The waitress, noticing that my mother wasn’t eating, asked. My mother answered honestly, that it didn’t taste right. The waitress went back to the kitchen.

The OWNER came out, and, sounding rather offended, asked my mother what was wrong. My mother answered simply that the meat tasted “off.” At this point, she wasn’t asking for anything, she was just answering honestly. The owner CUT A SLICE OF THE BEEF, PUT IT IN HIS MOUTH, CHEWED, SWALLOWED, AND THEN SAID, “TASTES FINE TO ME, YOU’RE PAYING FOR IT!”

It was the last time anyone in my family ever frequented that particular restaurant. Why? Poor customer service. My mother felt queasy after watching this guy take that bite off her plate, and from the meat itself, and from feeling utterly humiliated in the restaurant.

The previous visits involved customer service that was satisfactory. But sometimes, it only takes one time.

My point is that it benefits a restaurant (or store!) to provide excellent customer service. If you have employees who CARE about the workplace, they are more likely to provide excellent customer service.

I also posted an article about a pizza place in Minnesota that decided to pay their employees an outrageous $10/hour. Guess what? They THRIVED and were able to open more stores. AND – here is their menu:


Compare it to menus of other pizza places. Is it outrageously expensive? Nope.

Whatever the so-called intent for those types of jobs MAY be – places need workers. People need jobs. What you are calling “unskilled” labor isn’t as unskilled as you believe. It takes people skills to sell something, or to serve someone. It takes ORGANIZATION and an ability to multi-task to serve another human being in a satisfactory manner. It is hard work, too. And $15/hour is the equivalent of what unskilled factory workers were paid about 30 years ago. Those jobs are no longer available. Of course unskilled workers will have to find jobs elsewhere. And with the rising costs of education, not everybody has the same opportunity to find “skilled” labor jobs. Hell, even people who HAVE an education may find themselves in a position where they can’t work in the field in which they were educated.
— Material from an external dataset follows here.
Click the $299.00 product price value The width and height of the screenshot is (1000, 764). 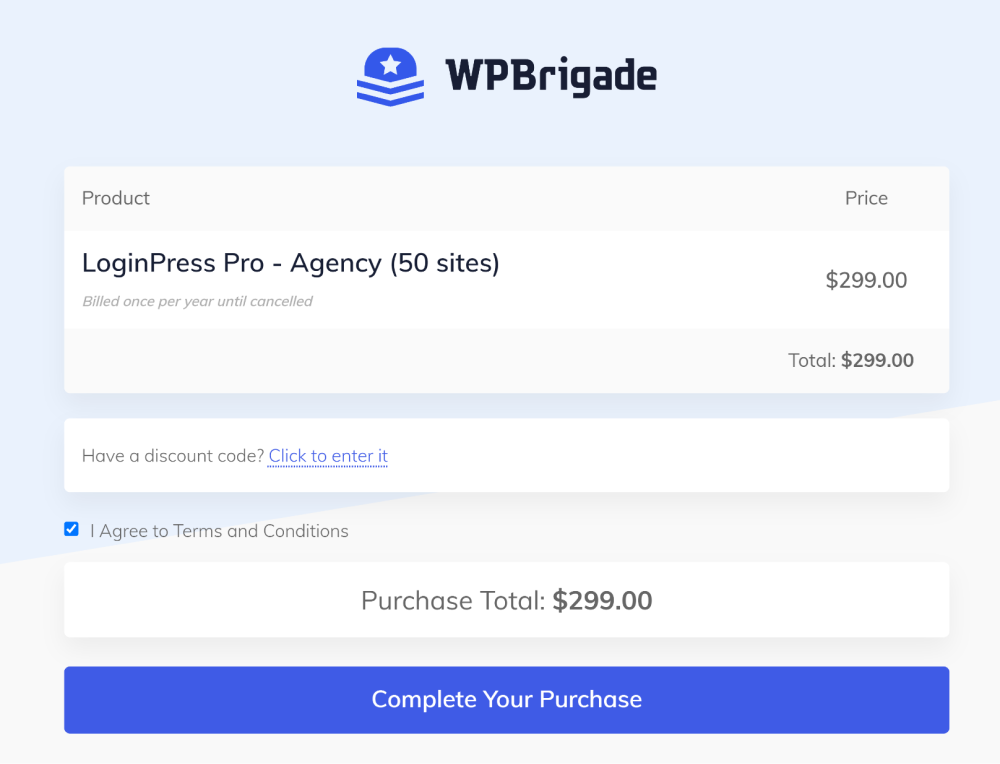pos(866,280)
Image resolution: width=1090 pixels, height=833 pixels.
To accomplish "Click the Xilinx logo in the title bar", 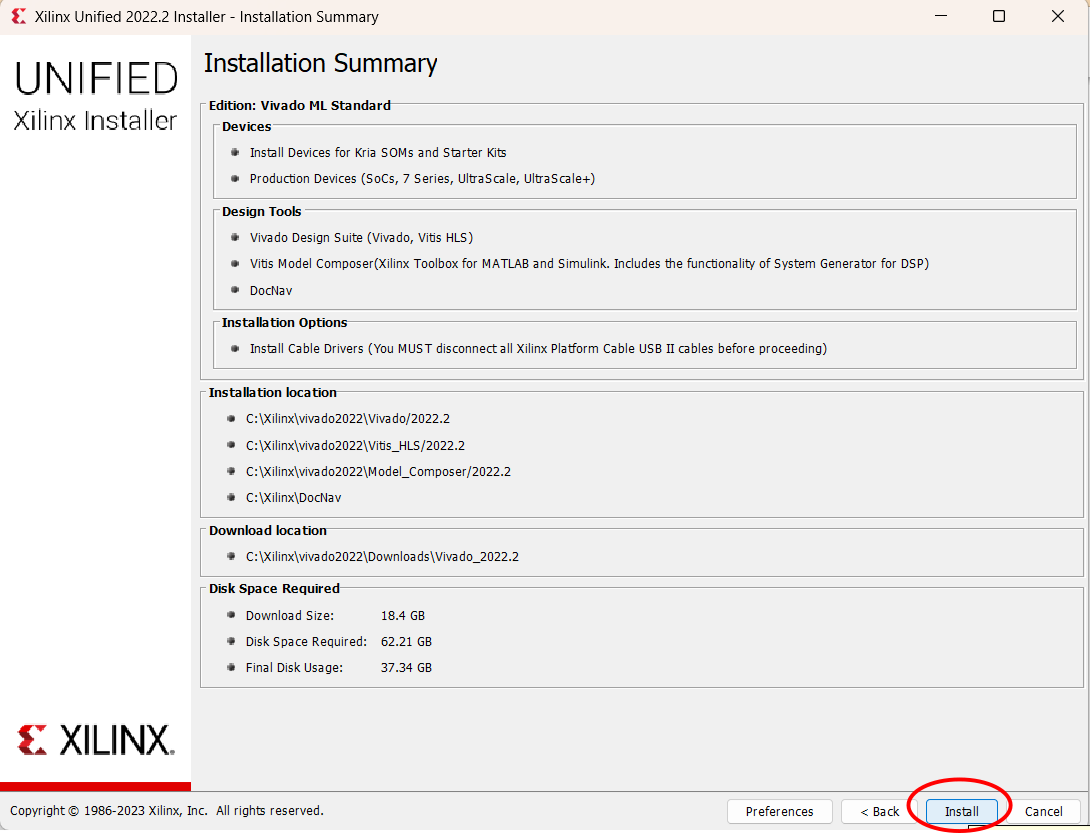I will point(17,16).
Now, before you go complaining that a bunch of really small businesses would go under if forced to pay such a high rate to employees, bear in mind that minimum wage doesn’t even apply in all cases. You can find some exceptions, including students, farm workers, commissioned salespeople, etc., as well as for businesses that have sales of less than $500,000/year and are not engaged in interstate commerce. See the United States Department of Labor for details.

The bottom line is that the rich are getting richer on the backs of the poor. It’s not slavery, but it’s still not a fair wage for the intensive labor performed by workers. And states that have undermined collective bargaining power have contributed to the problem.